Еще в наш визит с мистером Хэмнеттом заведующий упомянул текучку кадров. Мол, не тянут, увольняются. Ох, как я их понимаю… но в результате на постоянной основе остаются работать именно такие вот — безразличные, черствые, не видящие за детскими личиками — личностей.
Финальный звон каретки повис в тишине коридора. Я вытащила лист из крепления и собиралась было просмотреть его на предмет ошибок или опечаток — мало ли, в творческом порыве могла что-то не заметить и пропустить. Бывает, руки срабатывают быстрее головы.
— Закончила? — Бумагу бесцеремонно выдернули у меня из рук. Мистер Хэмнетт подкрался незаметно, по обыкновению. Вчитался, похмыкал и одобрительно кивнул. — Молодец, успела до окончания рабочего дня. Отдам в следующий номер.
— А как же?.. — пискнула я растерянно. Не то, чтобы я была против столь скорой публикации, но корректор, главный редактор, проверки?
— Не переживай, текст оценят и поправят, если что, — подмигнул мистер Хэмнетт. — До набора еще сутки, все успеют. Это мы с тобой счастливчики, отработали и домой, а остальным еще доводить до ума нашу писанину.
Журналист проводил меня до лифтов, где мы с ним расстались. Он зашёл в кабинет к начальнику, главному редактору, мне же пора было домой. Проводив мистера Хэмнетта завороженным, чуть испуганным взглядом — как же, решается моя судьба! Вдруг опять отклонят? — я наткнулась на встречный, иронично-намекающий, Глории. Мол, ты мне еще будешь рассказывать, что между вами ничего нет.
Я покраснела до ушей и спряталась в лифт. Гудящий ящик мне сейчас казался привлекательнее приемной, где сидела секретарша с замашками инквизитора древности.

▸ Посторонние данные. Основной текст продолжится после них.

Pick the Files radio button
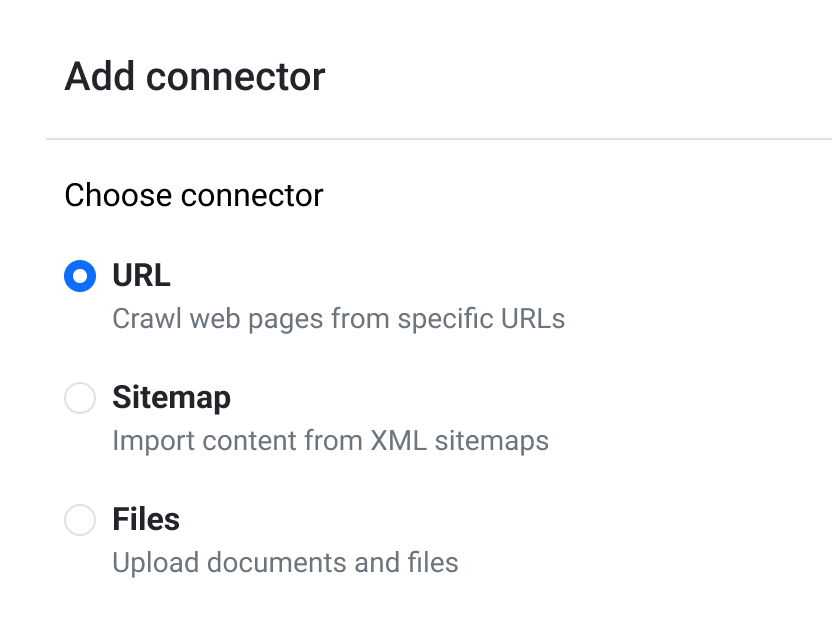This screenshot has width=832, height=640. click(80, 520)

Ателье встретило меня темной витриной и знаком «закрыто». Я помялась на пороге, после собрала волю в кулак, вспомнила наставление мистера Даура — зайти в любое удобное время за готовым нарядом — и решительно нажала на кнопку. Звонок отозвался переливчатой трелью, на удивление мелодичной, похожей на протяжный колокольный звон. Дверь мне открыл сам портной буквально через пару секунд, словно ждал меня в коридоре.
— Прошу. Надеюсь, сядет нормально, если что, подберем наживую. — Не церемонясь, он ухватил меня за руку и потащил по темному ателье в мастерскую.
Там, за дверями, ярко горел свет, и в этой белизне еще отчетливее и чернее виделось струящееся платье на манекене. Синьшаньский шёлк не подвёл. Он мягко облепил тело, взлетая невесомой пушинкой и в то же время выдерживая мои резковатые, нервные движения. Говорят, в старину из него делали паруса — не из этой разновидности, разумеется, чуть более плотной, но сам факт. Несмотря на видимую нежность и деликатность, материал проявлял упорство и прочность, достойное синьшанских мореплавателей.
Когда я вышла и взглянула на себя в зеркало, на мгновение потеряла дар речи. Мистер Даур тоже помолчал, задумчиво разглядывая творение своих рук.
— Кажется, я гений, — проронил он наконец.
Я не могла не согласиться.
Домой я летела как на крыльях. Сплин, обуявший меня после визита в приют, не развеялся полностью, но точно поутих, смытый греющими душу мыслями о потрясающем платье, что я бережно несла на вешалке, перекинув ту через плечо. Подходя к дому, я внимательно оглядела окрестности, особое внимание уделяя зарослям кустарника. Парня с собакой в сквере видно не было.